# Data shown
+-------+
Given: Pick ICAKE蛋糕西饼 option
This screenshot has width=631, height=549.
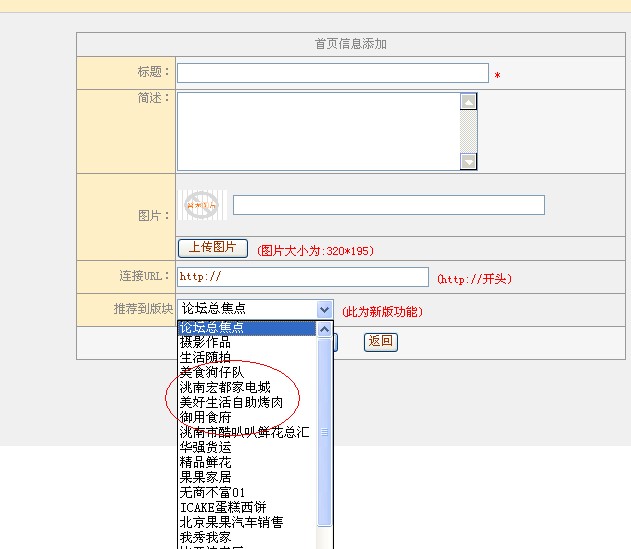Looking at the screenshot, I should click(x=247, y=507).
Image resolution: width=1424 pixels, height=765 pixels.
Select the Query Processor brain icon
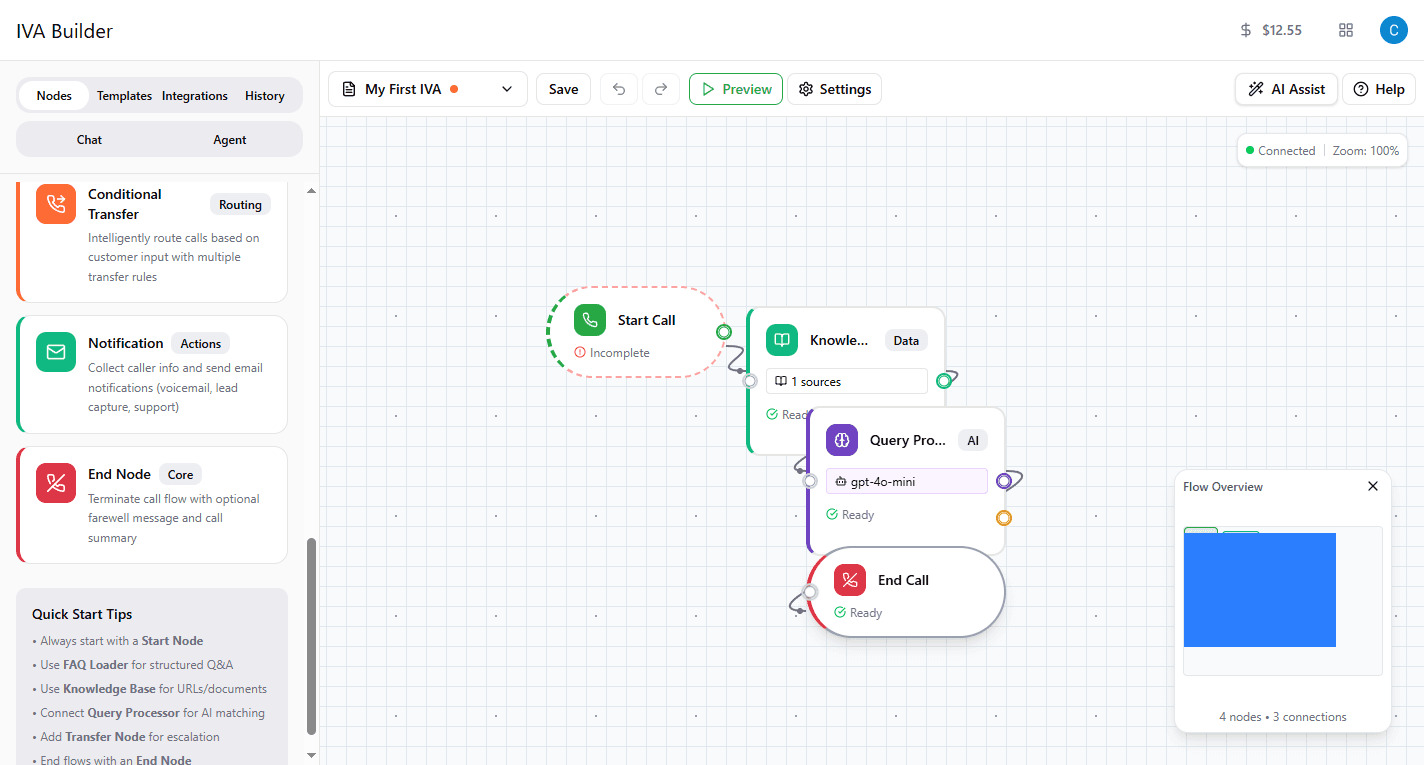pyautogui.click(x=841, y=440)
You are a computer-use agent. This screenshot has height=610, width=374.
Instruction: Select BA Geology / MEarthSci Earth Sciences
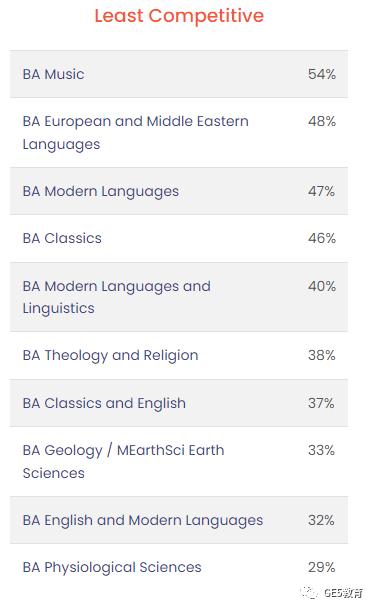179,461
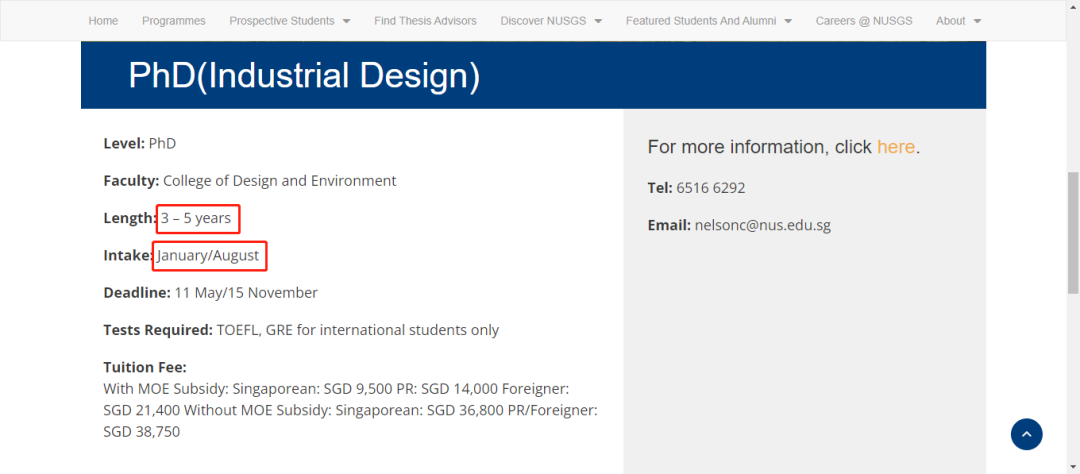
+-------+
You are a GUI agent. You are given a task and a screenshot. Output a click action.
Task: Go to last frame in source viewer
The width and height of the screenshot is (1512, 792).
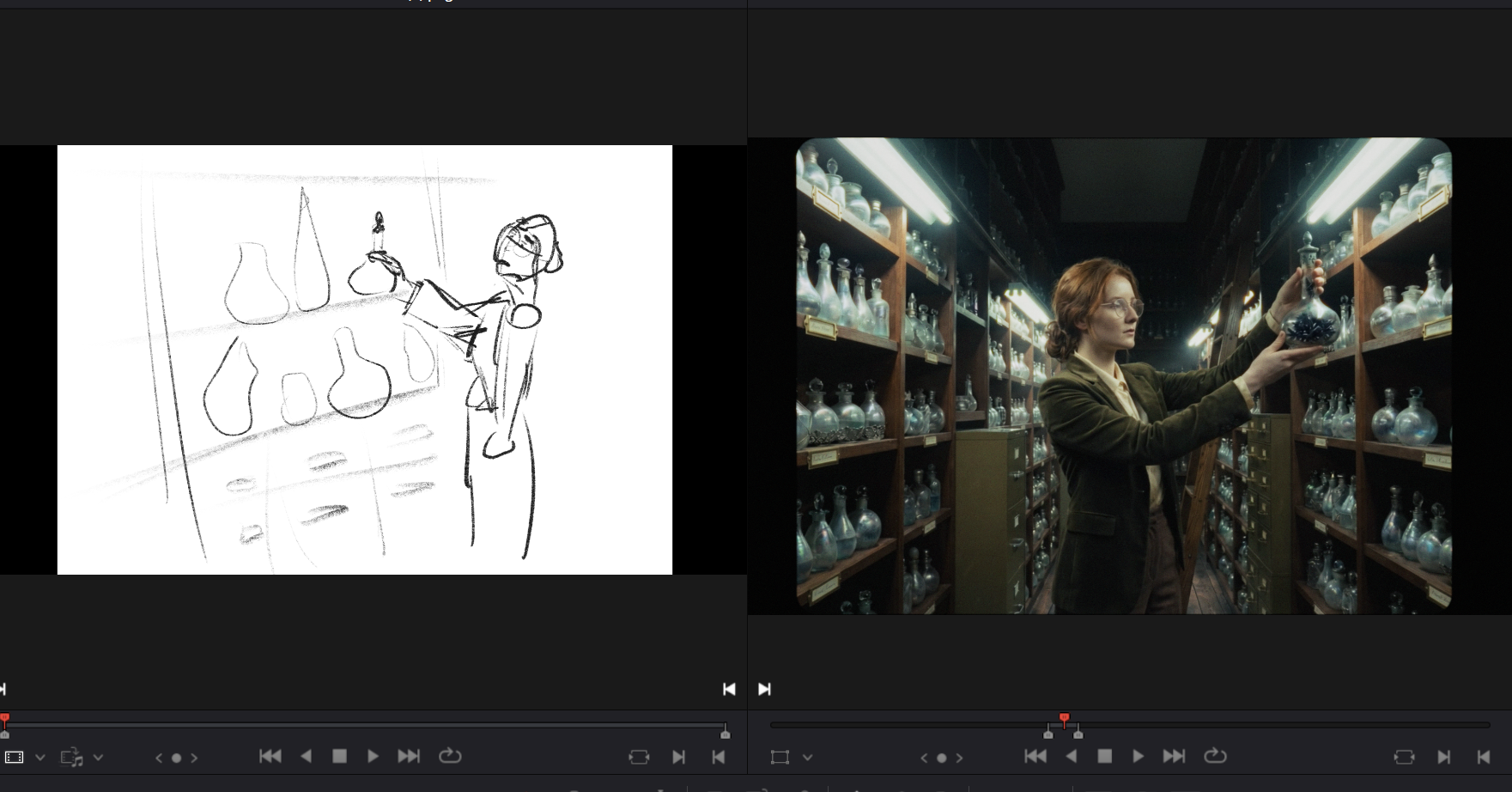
+-------+
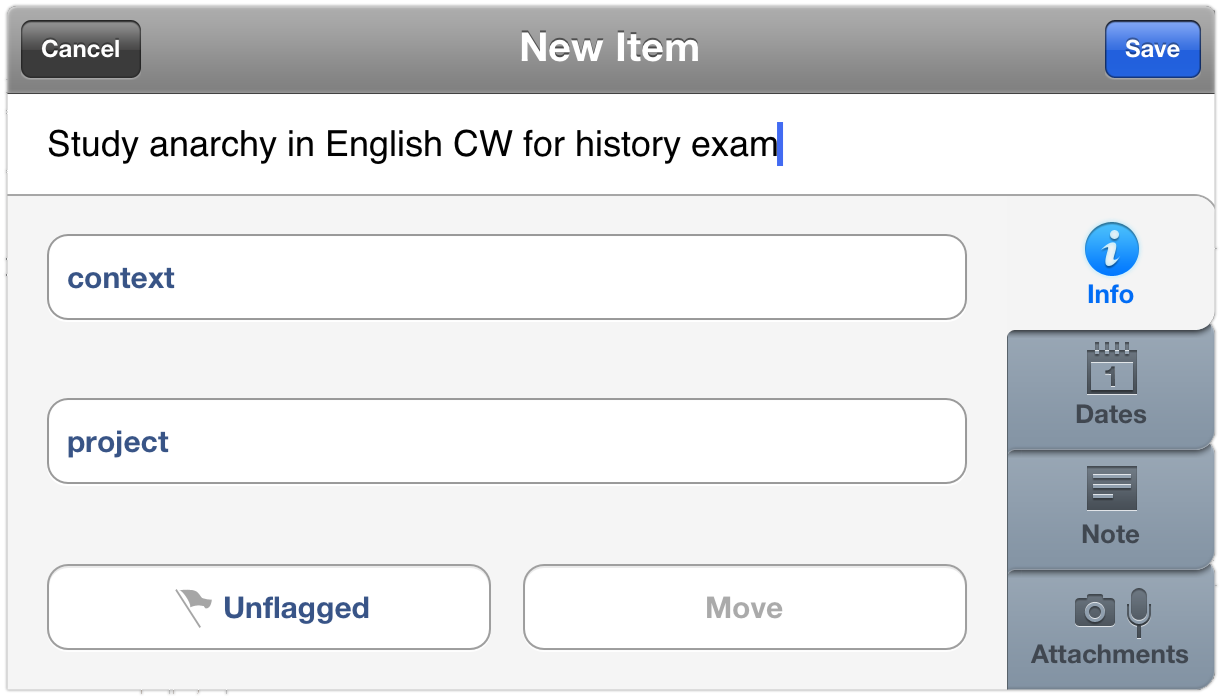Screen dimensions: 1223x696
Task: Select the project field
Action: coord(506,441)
+-------+
# Exercise
Gather from the entries above all lines that include the string "agent".

# Task answer
You are a computer-use agent. This screenshot has height=610, width=374.
You are a GUI agent. You are given a task and a screenshot. Output a click action.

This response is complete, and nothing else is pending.